Word and element location data
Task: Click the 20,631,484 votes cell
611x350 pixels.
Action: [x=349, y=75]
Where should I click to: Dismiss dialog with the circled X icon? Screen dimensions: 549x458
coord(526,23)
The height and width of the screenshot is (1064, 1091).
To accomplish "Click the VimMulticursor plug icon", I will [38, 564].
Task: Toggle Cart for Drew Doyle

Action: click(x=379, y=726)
--
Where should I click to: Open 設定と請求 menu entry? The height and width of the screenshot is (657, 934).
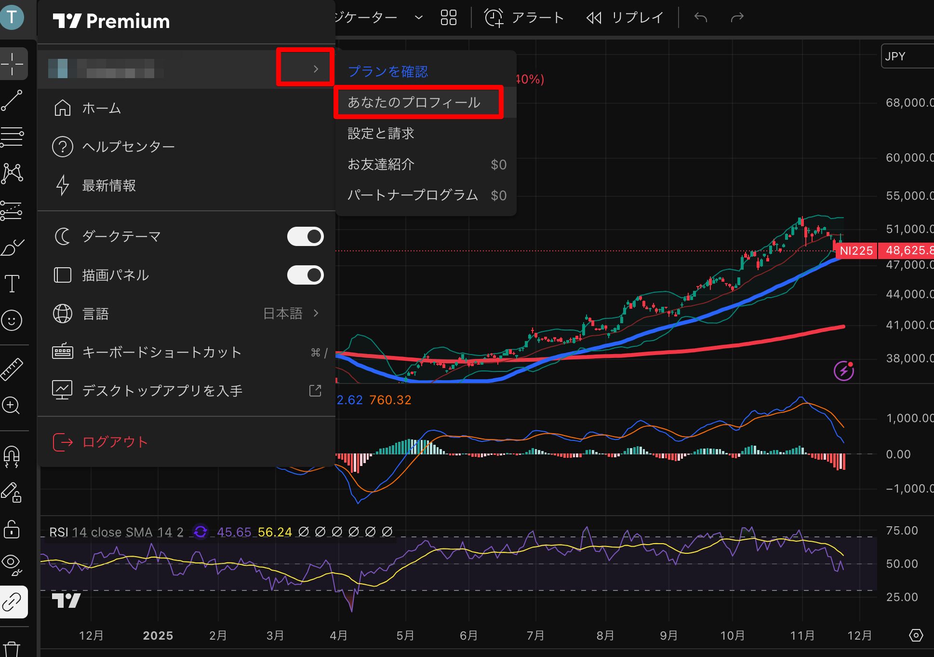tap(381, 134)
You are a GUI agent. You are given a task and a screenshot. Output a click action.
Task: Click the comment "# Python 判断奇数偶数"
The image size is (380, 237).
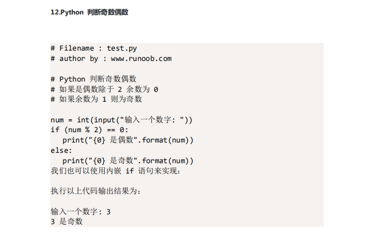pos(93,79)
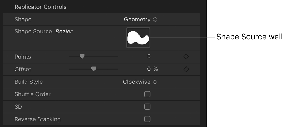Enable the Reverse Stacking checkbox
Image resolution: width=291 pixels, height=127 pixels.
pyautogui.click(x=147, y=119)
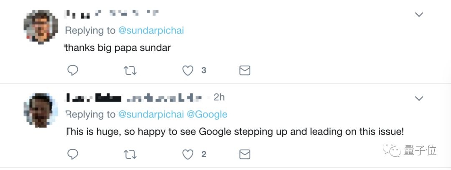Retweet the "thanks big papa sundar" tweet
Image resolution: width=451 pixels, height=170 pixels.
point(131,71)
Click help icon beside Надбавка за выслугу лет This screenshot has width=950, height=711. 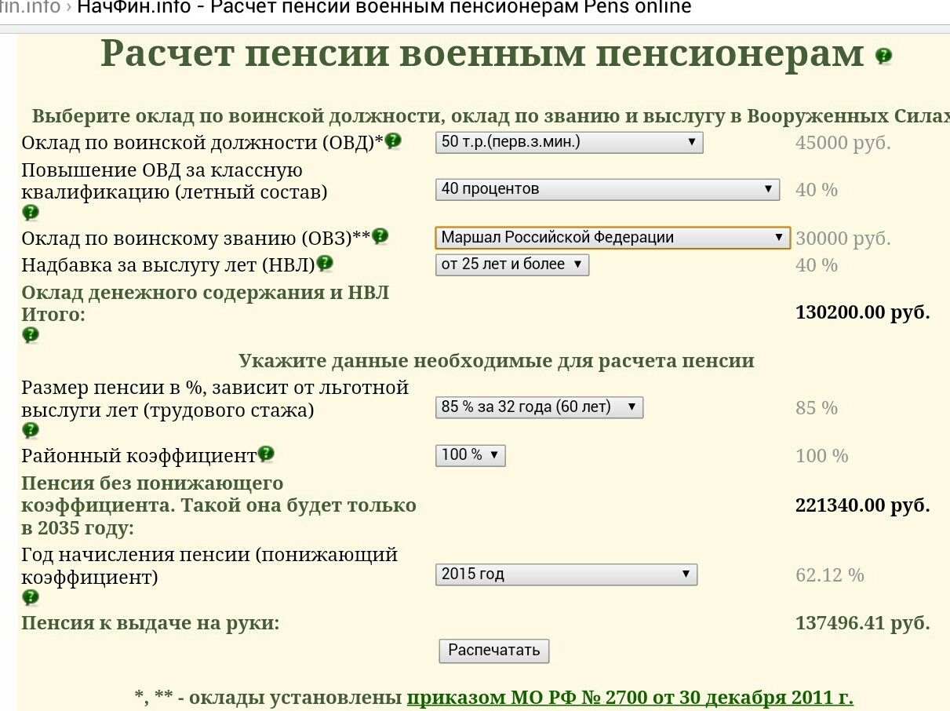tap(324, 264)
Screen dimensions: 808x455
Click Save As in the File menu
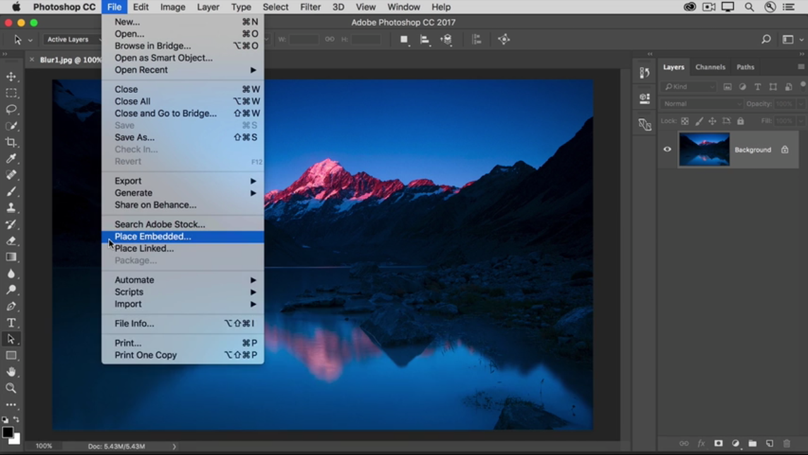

- **WRITTEN INSTRUCTION**
Tally the lines of the data above that contain the string "menu", with case counting. Reply with the number alone.

- **EXERCISE SOLUTION**
2